O sucesso é importante porque indica que o que você está fazendo está funcionando. No entanto, as falhas constroem a base para o crescimento contínuo, que só pode advir de uma avaliação honesta do seu trabalho. Você não precisa falhar para ter sucesso, mas precisa entender que o fracasso não é o oposto do sucesso e não deve ser evitado a todo custo.

“Um bom piloto é capaz de avaliar objetivamente tudo o que aconteceu... e aprender outra lição com isso. Lá em cima temos que lutar. Este é o nosso trabalho." – Viper, filme “Top Gun”

O fracasso ensina a uma pessoa as mesmas coisas que meu pai me ensinou antes de me tornar o principal instrutor de voo da escola de voo onde passei anos lutando para sobreviver.

Submissão, sinceridade e força.

É por isso que os treinadores militares sabem que o sucesso é frágil e que a verdadeira aprendizagem deve ser acompanhada pelo fracasso.

Alguns comentários ao artigo original:

Tim Collins
Difícil dizer. Qualquer erro deve ser acompanhado de uma análise que explique o fracasso e sugira uma série de ações e direcionamentos para o sucesso posterior. Cair alguém após um voo bem-sucedido significa tornar essa análise mais difícil.

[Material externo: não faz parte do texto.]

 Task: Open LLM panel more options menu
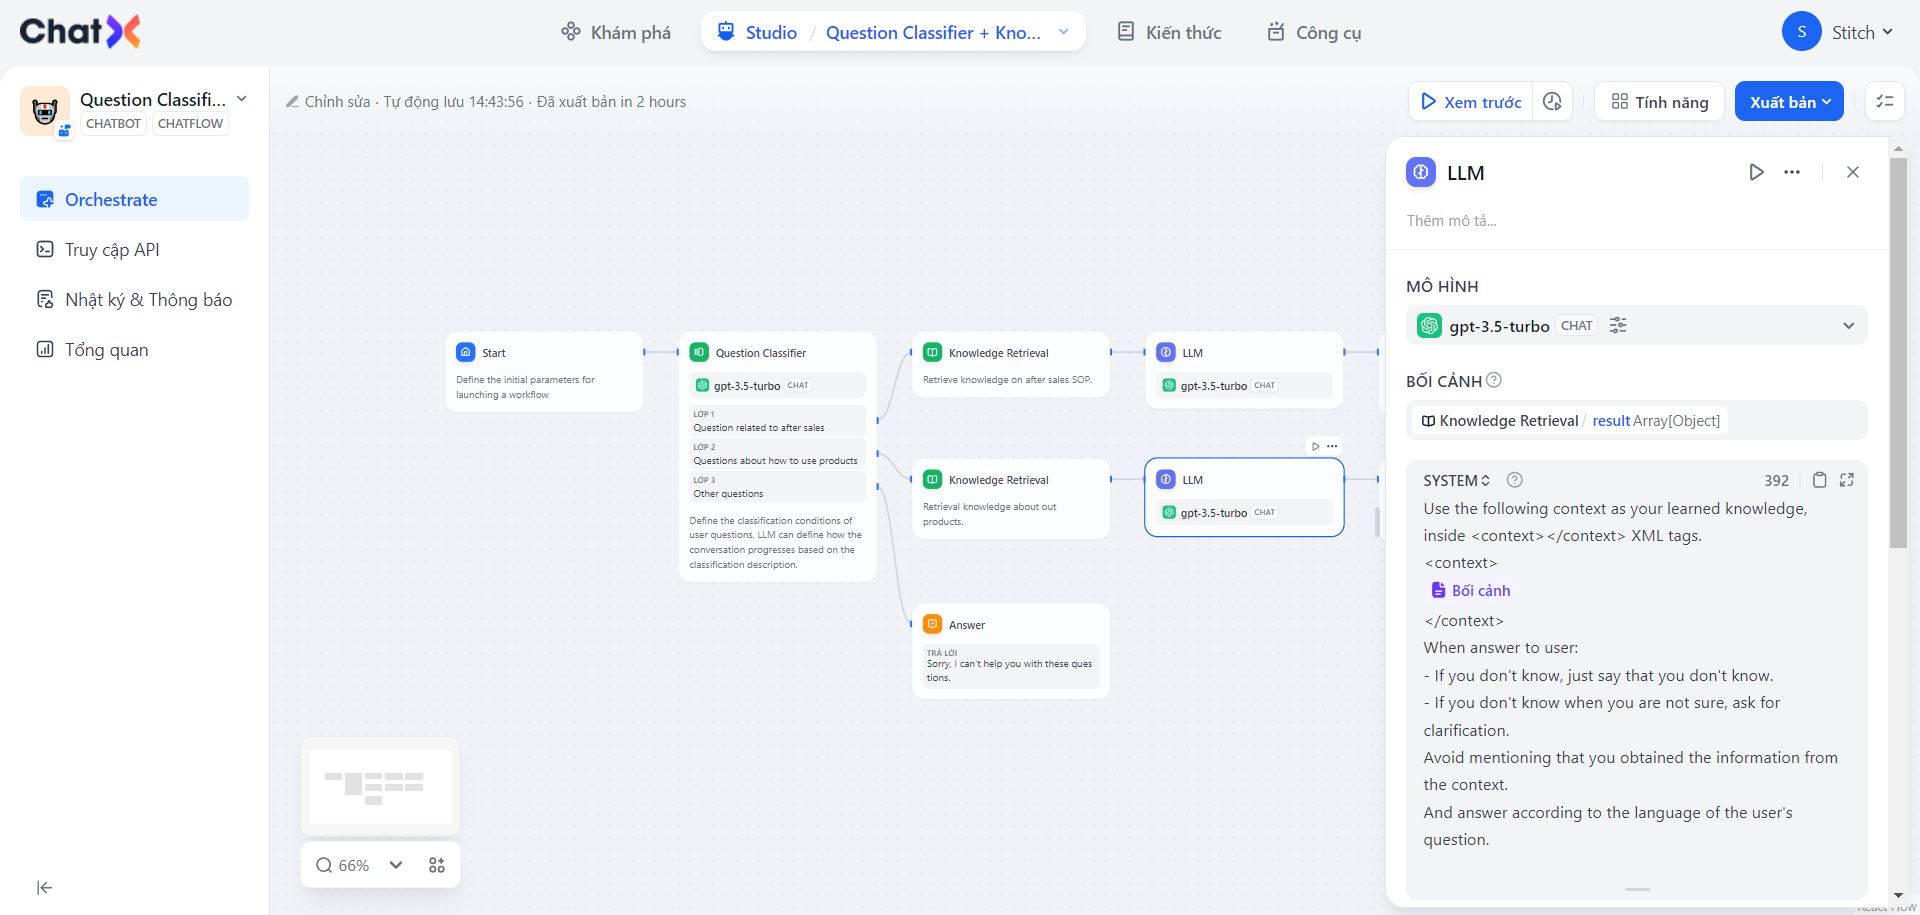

É claro que ninguém é perfeito e sempre haverá alguém para culpar pelo fracasso, mas eu não ficaria satisfeito com um fracasso fabricado. Ao mesmo tempo, eu mesmo conduzi muitas dessas análises, aconselhando não ser muito autoconfiante na expectativa de que tudo sempre ficará bem.

Tim Davies (autor)
Concordo que foi feita uma análise e nada foi falsificado - a qualidade dos seus voos estava a deteriorar-se e ela estava simplesmente cansada. Ela precisava de uma pausa. Ótimo comentário, obrigado!

Stuart Hart
Não vejo nada de certo em considerar um voo bom como ruim. Quem tem o direito de avaliar outra pessoa assim? Toda a análise sobre a vida dela é baseada simplesmente em relatórios de voo e currículos? Quem sabe quais falhas ela testemunhou ou experimentou e como isso afetou sua personalidade? Talvez seja por isso que ela é tão boa?

Tim Davies (autor)
Obrigado pela compreensão, Stuart. Seu vôo foi ficando cada vez pior, discutimos isso muitas vezes até tomarmos a decisão de impedi-la mais cedo ou mais tarde.